◆ Exercise material:
┌──
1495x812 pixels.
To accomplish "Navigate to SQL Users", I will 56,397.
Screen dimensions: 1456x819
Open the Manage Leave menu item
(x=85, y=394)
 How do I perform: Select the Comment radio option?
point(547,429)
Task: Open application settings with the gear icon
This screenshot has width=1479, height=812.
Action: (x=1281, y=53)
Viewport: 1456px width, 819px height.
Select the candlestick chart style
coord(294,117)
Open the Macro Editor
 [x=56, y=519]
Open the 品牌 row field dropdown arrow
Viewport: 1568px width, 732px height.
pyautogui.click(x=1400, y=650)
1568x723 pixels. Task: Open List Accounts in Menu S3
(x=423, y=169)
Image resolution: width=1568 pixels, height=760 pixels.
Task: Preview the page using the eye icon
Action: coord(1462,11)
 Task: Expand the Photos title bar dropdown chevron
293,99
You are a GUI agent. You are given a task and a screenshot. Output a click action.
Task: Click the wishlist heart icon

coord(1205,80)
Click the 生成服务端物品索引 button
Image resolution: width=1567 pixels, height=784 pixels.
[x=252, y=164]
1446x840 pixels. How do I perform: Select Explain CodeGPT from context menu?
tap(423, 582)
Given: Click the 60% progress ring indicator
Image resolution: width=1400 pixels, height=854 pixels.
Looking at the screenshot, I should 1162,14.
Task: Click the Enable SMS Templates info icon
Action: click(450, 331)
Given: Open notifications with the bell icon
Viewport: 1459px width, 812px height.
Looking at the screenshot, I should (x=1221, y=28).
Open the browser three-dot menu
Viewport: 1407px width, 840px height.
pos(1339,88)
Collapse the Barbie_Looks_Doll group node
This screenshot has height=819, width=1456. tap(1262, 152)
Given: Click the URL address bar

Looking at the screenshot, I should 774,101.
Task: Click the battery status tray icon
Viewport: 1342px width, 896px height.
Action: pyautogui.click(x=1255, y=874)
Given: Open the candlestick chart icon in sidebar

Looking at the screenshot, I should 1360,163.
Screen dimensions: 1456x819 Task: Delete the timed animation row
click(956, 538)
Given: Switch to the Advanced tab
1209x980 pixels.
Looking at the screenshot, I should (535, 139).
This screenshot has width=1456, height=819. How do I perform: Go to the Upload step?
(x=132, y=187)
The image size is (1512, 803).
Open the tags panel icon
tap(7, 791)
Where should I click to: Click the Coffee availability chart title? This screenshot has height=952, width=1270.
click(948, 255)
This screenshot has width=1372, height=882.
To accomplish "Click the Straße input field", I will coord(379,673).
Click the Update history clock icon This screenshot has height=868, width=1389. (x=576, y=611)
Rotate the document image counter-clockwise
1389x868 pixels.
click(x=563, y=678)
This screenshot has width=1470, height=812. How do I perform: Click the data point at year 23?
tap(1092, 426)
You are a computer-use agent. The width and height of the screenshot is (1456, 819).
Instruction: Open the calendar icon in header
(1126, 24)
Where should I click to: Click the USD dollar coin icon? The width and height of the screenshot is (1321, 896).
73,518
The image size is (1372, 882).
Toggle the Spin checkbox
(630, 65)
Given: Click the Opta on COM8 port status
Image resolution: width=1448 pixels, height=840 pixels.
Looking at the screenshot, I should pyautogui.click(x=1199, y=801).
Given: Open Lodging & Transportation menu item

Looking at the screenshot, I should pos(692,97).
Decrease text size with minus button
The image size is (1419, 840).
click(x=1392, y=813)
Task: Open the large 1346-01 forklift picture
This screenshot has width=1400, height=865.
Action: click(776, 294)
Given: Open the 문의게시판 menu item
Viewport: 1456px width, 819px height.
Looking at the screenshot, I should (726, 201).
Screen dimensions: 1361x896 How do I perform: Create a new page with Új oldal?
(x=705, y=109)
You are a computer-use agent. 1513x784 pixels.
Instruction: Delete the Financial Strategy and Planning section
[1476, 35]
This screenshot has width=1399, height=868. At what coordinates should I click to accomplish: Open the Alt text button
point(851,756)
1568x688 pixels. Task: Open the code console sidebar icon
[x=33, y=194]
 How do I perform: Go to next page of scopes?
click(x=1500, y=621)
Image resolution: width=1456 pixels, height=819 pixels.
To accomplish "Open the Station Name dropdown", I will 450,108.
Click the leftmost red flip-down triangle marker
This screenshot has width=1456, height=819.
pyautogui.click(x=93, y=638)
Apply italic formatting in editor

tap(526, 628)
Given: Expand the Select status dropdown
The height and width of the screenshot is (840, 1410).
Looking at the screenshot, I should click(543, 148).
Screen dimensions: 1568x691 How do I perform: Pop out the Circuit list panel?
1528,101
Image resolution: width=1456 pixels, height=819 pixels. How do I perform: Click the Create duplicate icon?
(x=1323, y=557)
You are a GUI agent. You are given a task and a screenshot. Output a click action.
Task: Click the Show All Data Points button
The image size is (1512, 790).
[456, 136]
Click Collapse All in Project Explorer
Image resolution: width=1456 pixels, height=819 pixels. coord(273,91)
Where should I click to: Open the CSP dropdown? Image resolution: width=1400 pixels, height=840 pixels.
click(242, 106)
└──
◆ Description of the task: Each record must be output exactly, with none omitted.

◆ Output of the exercise:
1495x812 pixels.
To accomplish "Navigate to SQL Users", I will 56,397.
Screen dimensions: 1456x819
Open the Manage Leave menu item
(x=85, y=394)
 How do I perform: Select the Comment radio option?
point(547,429)
Task: Open application settings with the gear icon
This screenshot has width=1479, height=812.
Action: (x=1281, y=53)
Viewport: 1456px width, 819px height.
Select the candlestick chart style
coord(294,117)
Open the Macro Editor
 [x=56, y=519]
Open the 品牌 row field dropdown arrow
Viewport: 1568px width, 732px height.
pyautogui.click(x=1400, y=650)
1568x723 pixels. Task: Open List Accounts in Menu S3
(x=423, y=169)
Image resolution: width=1568 pixels, height=760 pixels.
Task: Preview the page using the eye icon
Action: coord(1462,11)
 Task: Expand the Photos title bar dropdown chevron
293,99
You are a GUI agent. You are given a task and a screenshot. Output a click action.
Task: Click the wishlist heart icon

coord(1205,80)
Click the 生成服务端物品索引 button
Image resolution: width=1567 pixels, height=784 pixels.
[x=252, y=164]
1446x840 pixels. How do I perform: Select Explain CodeGPT from context menu?
tap(423, 582)
Given: Click the 60% progress ring indicator
Image resolution: width=1400 pixels, height=854 pixels.
Looking at the screenshot, I should 1162,14.
Task: Click the Enable SMS Templates info icon
Action: click(450, 331)
Given: Open notifications with the bell icon
Viewport: 1459px width, 812px height.
Looking at the screenshot, I should (x=1221, y=28).
Open the browser three-dot menu
Viewport: 1407px width, 840px height.
pos(1339,88)
Collapse the Barbie_Looks_Doll group node
This screenshot has height=819, width=1456. tap(1262, 152)
Given: Click the URL address bar

Looking at the screenshot, I should 774,101.
Task: Click the battery status tray icon
Viewport: 1342px width, 896px height.
Action: pyautogui.click(x=1255, y=874)
Given: Open the candlestick chart icon in sidebar

Looking at the screenshot, I should 1360,163.
Screen dimensions: 1456x819 Task: Delete the timed animation row
click(956, 538)
Given: Switch to the Advanced tab
1209x980 pixels.
Looking at the screenshot, I should (535, 139).
This screenshot has width=1456, height=819. How do I perform: Go to the Upload step?
(x=132, y=187)
The image size is (1512, 803).
Open the tags panel icon
tap(7, 791)
Where should I click to: Click the Coffee availability chart title? This screenshot has height=952, width=1270.
click(948, 255)
This screenshot has width=1372, height=882.
To accomplish "Click the Straße input field", I will coord(379,673).
Click the Update history clock icon This screenshot has height=868, width=1389. (x=576, y=611)
Rotate the document image counter-clockwise
1389x868 pixels.
click(x=563, y=678)
This screenshot has width=1470, height=812. How do I perform: Click the data point at year 23?
tap(1092, 426)
You are a computer-use agent. The width and height of the screenshot is (1456, 819).
Instruction: Open the calendar icon in header
(1126, 24)
Where should I click to: Click the USD dollar coin icon? The width and height of the screenshot is (1321, 896).
73,518
The image size is (1372, 882).
Toggle the Spin checkbox
(630, 65)
Given: Click the Opta on COM8 port status
Image resolution: width=1448 pixels, height=840 pixels.
Looking at the screenshot, I should pyautogui.click(x=1199, y=801).
Given: Open Lodging & Transportation menu item

Looking at the screenshot, I should pos(692,97).
Decrease text size with minus button
The image size is (1419, 840).
click(x=1392, y=813)
Task: Open the large 1346-01 forklift picture
This screenshot has width=1400, height=865.
Action: click(776, 294)
Given: Open the 문의게시판 menu item
Viewport: 1456px width, 819px height.
Looking at the screenshot, I should (726, 201).
Screen dimensions: 1361x896 How do I perform: Create a new page with Új oldal?
(x=705, y=109)
You are a computer-use agent. 1513x784 pixels.
Instruction: Delete the Financial Strategy and Planning section
[1476, 35]
This screenshot has width=1399, height=868. At what coordinates should I click to accomplish: Open the Alt text button
point(851,756)
1568x688 pixels. Task: Open the code console sidebar icon
[x=33, y=194]
 How do I perform: Go to next page of scopes?
click(x=1500, y=621)
Image resolution: width=1456 pixels, height=819 pixels.
To accomplish "Open the Station Name dropdown", I will 450,108.
Click the leftmost red flip-down triangle marker
This screenshot has width=1456, height=819.
pyautogui.click(x=93, y=638)
Apply italic formatting in editor

tap(526, 628)
Given: Expand the Select status dropdown
The height and width of the screenshot is (840, 1410).
Looking at the screenshot, I should click(543, 148).
Screen dimensions: 1568x691 How do I perform: Pop out the Circuit list panel?
1528,101
Image resolution: width=1456 pixels, height=819 pixels. How do I perform: Click the Create duplicate icon?
(x=1323, y=557)
You are a GUI agent. You are given a task and a screenshot. Output a click action.
Task: Click the Show All Data Points button
The image size is (1512, 790).
[456, 136]
Click Collapse All in Project Explorer
Image resolution: width=1456 pixels, height=819 pixels. coord(273,91)
Where should I click to: Open the CSP dropdown? Image resolution: width=1400 pixels, height=840 pixels.
click(242, 106)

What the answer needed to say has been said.